Oosterscheldekering storm surge bulkheads (Image credit: delta.nl)

Preventing Systemic Failure: Bulkheads in Microservice Architectures

Yu-Han Lin
Glasnostic

--

More microservices and a proliferation of applications lead to more complex interactions between applications and ultimately to less control for operators. Such large-scale, dynamic service landscapes are great for business agility, but they exhibit emergent behaviors that are difficult to manage and secure. These behaviors are inherently complex and non-linear phenomena that typically occur on a large scale and without “warning.” They are the result of aggregate service interactions and must be managed if the business is not to lose its agility.

One popular strategy of containing complex emergent behaviors is to implement the bulkhead operational pattern where possible.

Patterns in microservice architectures usually address either developer or operator concerns. While developer concerns focus on design and deployment, operator concerns emphasize performance, security, availability and scalability-things that matter to those who r un software vs. develop it.

What are Bulkheads?

So, what’s with the name? The bulkhead pattern gets its name from naval ship design. In a ship (or submarine), a bulkhead is a dividing wall or barrier between other compartments. This means that, for example, if a section of the ship hits a rock (or is hit by a torpedo), the particular portion that experiences the breach may fill with water, but it is partitioned in a way that damage is limited to that section and doesn’t ultimately sink the ship.

As a pattern in microservice architectures, a bulkhead manifests itself as a firewall or some form of network segmentation or gateway. The most significant benefit of a bulkhead is that it helps to contain failures, attacks or performance degradations from spreading to other portions of the system because they are essentially partitioned.

The Shortcomings of Bulkheads

Of course, there are situations where you might want to “open a hatch” (the doors that separate bulkheads) to allow communications between two otherwise partitioned services. Why? Perhaps you have a scenario where during normal operations you don’t want Services A and B located in different availability zones to communicate with each other. But, what if Service A becomes unavailable and you want to temporarily failover to Service B? This can be challenging to achieve with firewalls, gateways, or segmentation software as they would have to be deployed ahead of time and combined with special-purpose rate limiters or additional tools that can automate their required temporary configuration adjustments. The more sustainable approach is to use smarter, more adaptive policies around when and how services can communicate with each other.

The Developer Perspective

As previously mentioned, there are two perspectives to consider when it comes to the implementation of patterns in microservice architectures. In this section, we’ll look at the bulkhead pattern from the perspective of the developer and the typical software they might employ to implement it.
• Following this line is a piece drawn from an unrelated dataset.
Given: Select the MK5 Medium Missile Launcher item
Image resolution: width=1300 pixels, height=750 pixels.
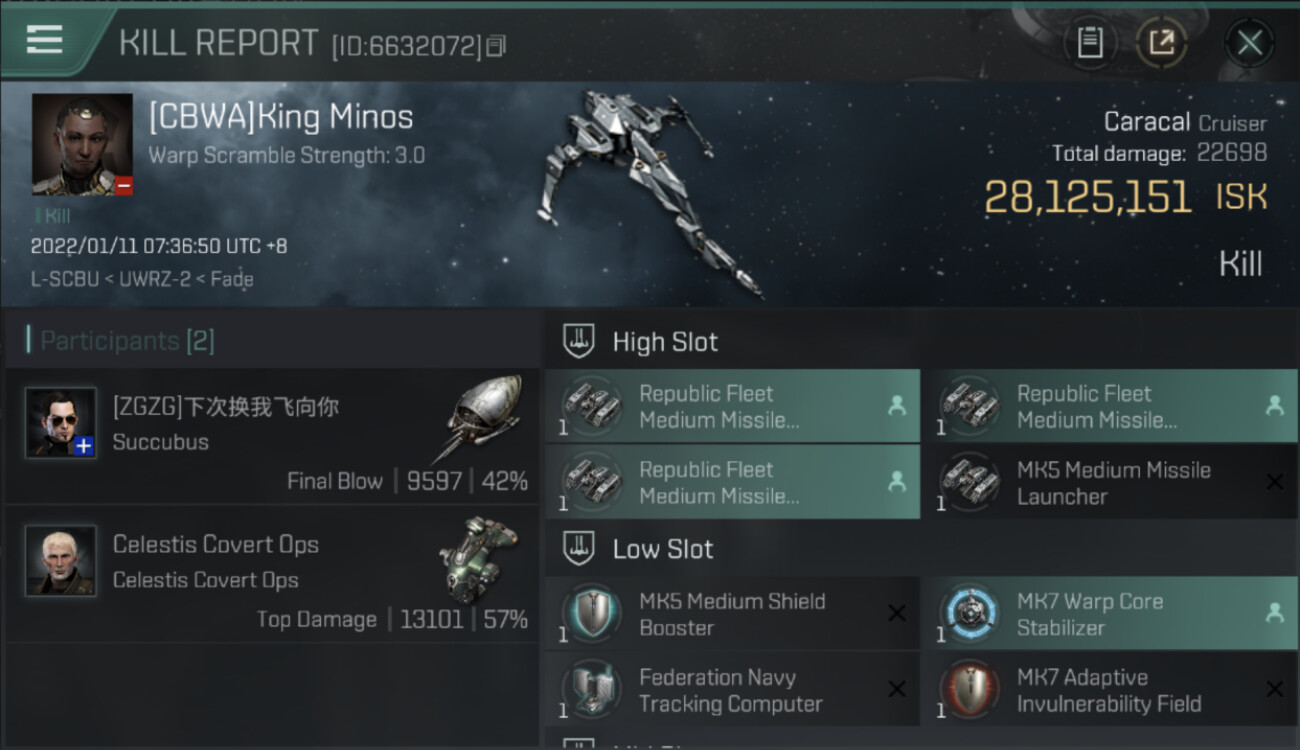Looking at the screenshot, I should (x=1110, y=483).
Let’s take a scenario where an enterprise has begun executing on a microservices strategy where two separate teams are developing their own set of microservices. In the beginning, it is decided that there is no reason they should communicate with each other. However, as development progresses and business requirements change, it is decided that the applications will need to communicate with each other. This communication should be minimal and done in a controlled manner as to avoid any undesirable side effects by “opening the hatch” to the other application. So, before the deployment of the applications to production, the teams agree to rate limits and under what circumstances communication between the applications should be allowed to occur. Implementing a bulkhead between the applications is the likely pattern of choice to use in this scenario.

Support in Kubernetes

Seeing that containers are the most popular choice for deploying microservices, developers will naturally start with investigating what sorts of capabilities are native to Kubernetes that might help them implement a bulkhead pattern.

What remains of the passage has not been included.